[Start of Attachment]

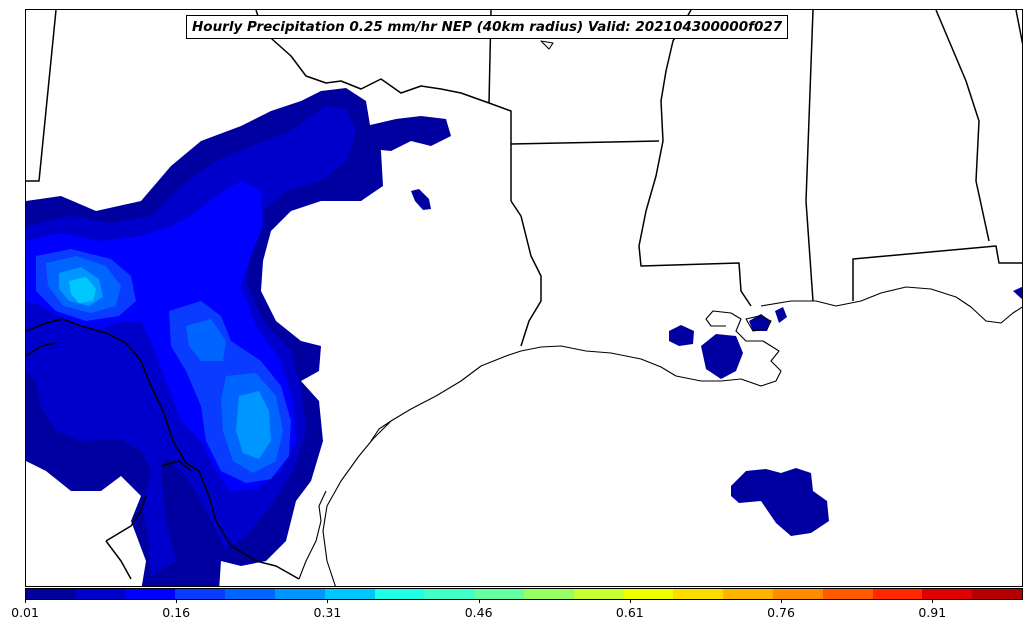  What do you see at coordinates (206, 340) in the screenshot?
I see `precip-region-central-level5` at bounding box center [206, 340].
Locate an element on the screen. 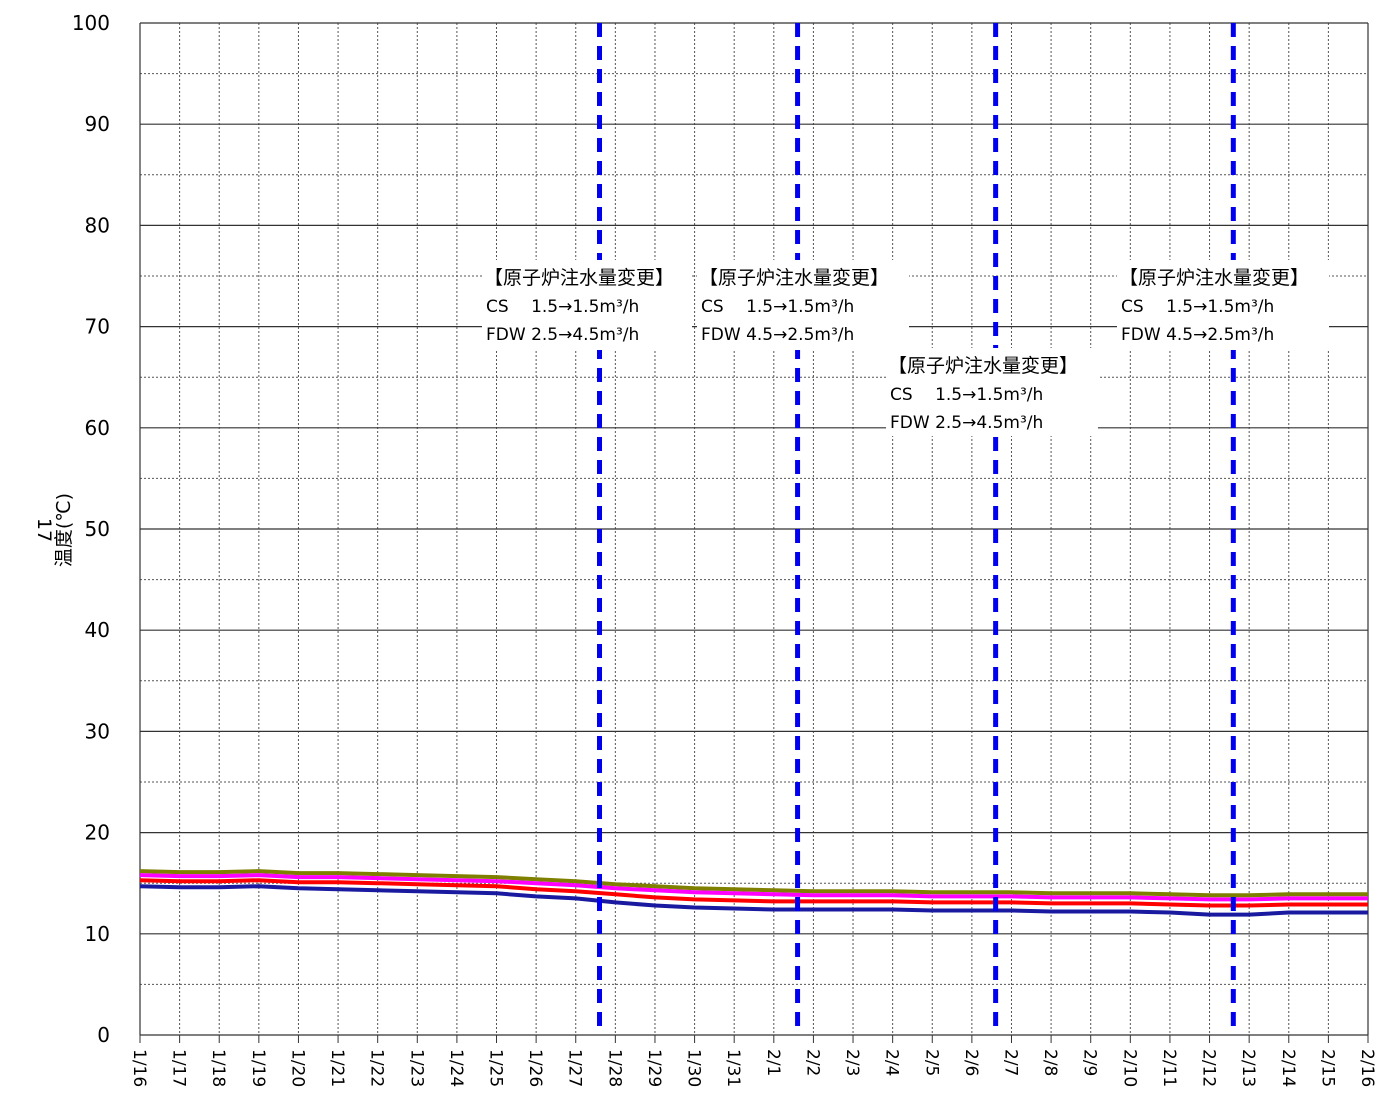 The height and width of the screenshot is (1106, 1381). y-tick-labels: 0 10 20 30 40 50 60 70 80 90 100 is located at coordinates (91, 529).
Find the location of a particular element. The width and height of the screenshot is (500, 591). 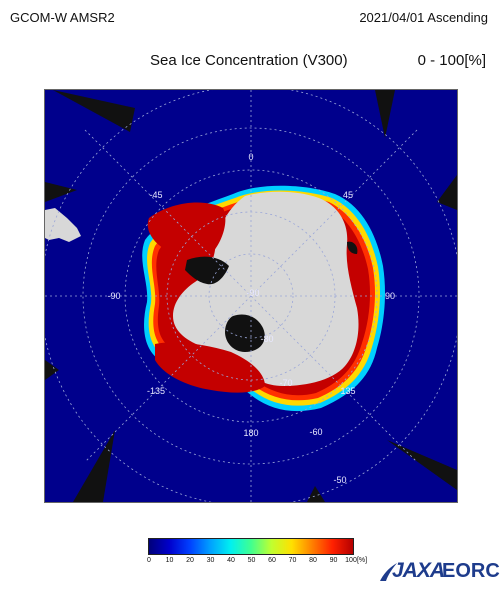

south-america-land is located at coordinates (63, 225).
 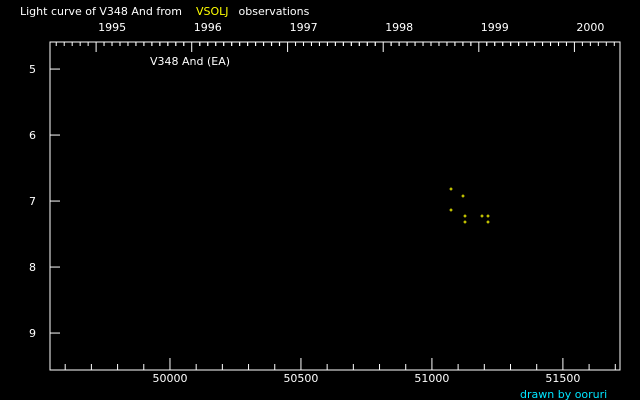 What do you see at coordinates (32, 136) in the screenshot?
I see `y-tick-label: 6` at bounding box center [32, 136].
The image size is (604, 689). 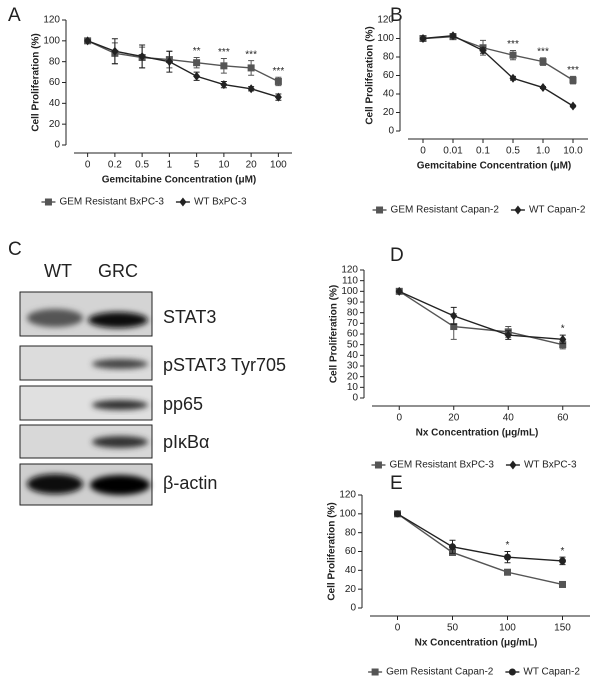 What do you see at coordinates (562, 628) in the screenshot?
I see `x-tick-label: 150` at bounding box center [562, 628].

[End of Attachment]
[Start of Attachment]

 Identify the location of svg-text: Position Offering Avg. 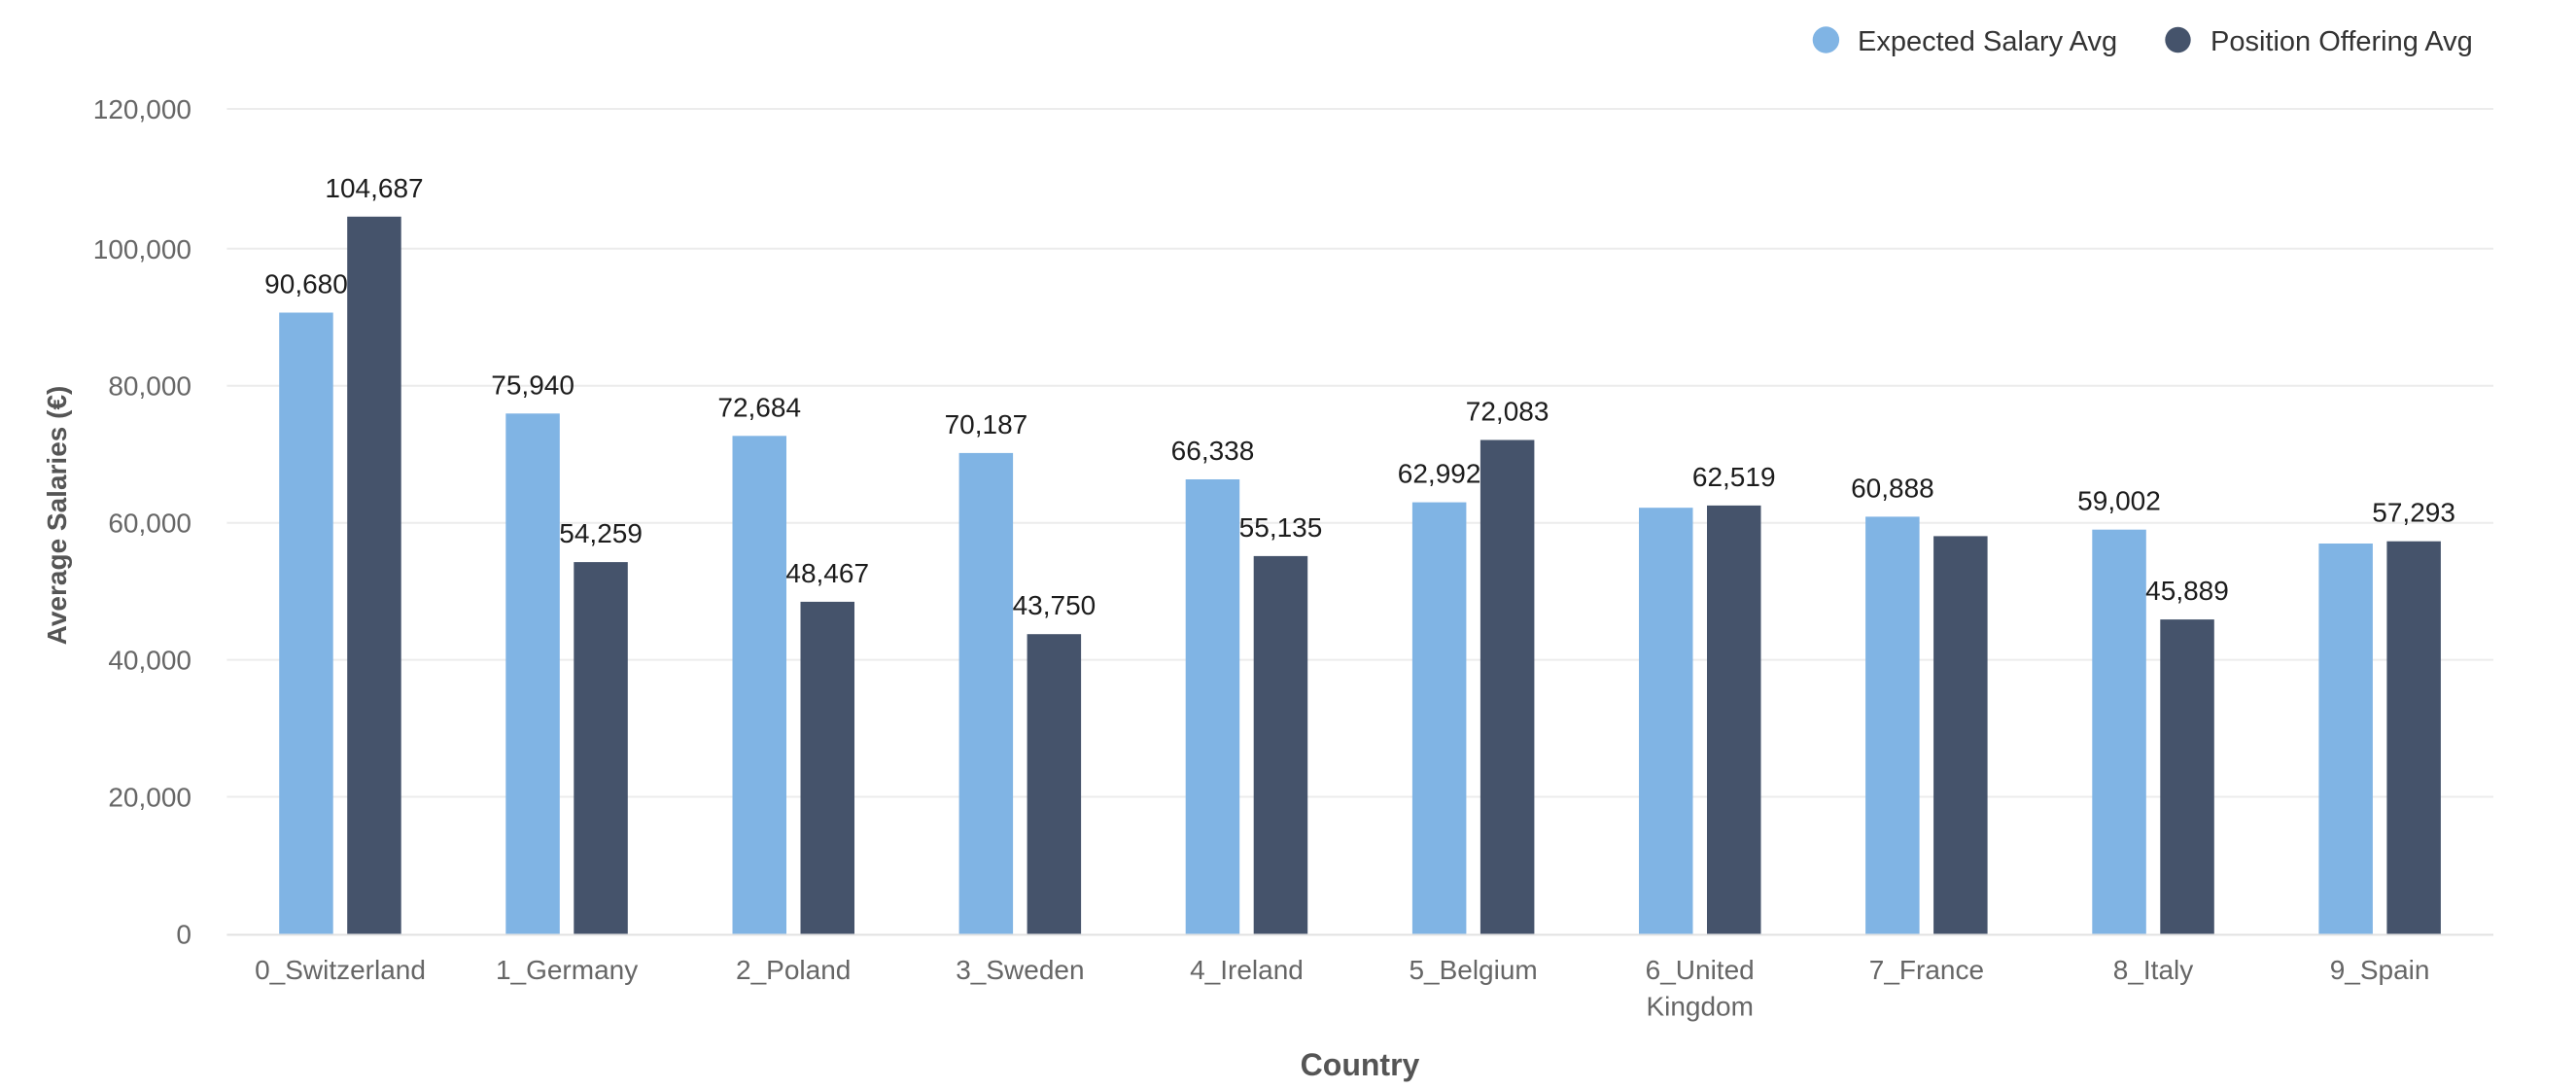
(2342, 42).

[End of Attachment]

### EXERCISE OBJECTIVE:
Reproduce the listing lines from the one containing "Identify the location" through the one containing "(2342, 42).", both included, and omit the pictures.

### YOUR SOLUTION:
 Identify the location of svg-text: Position Offering Avg. 
(2342, 42).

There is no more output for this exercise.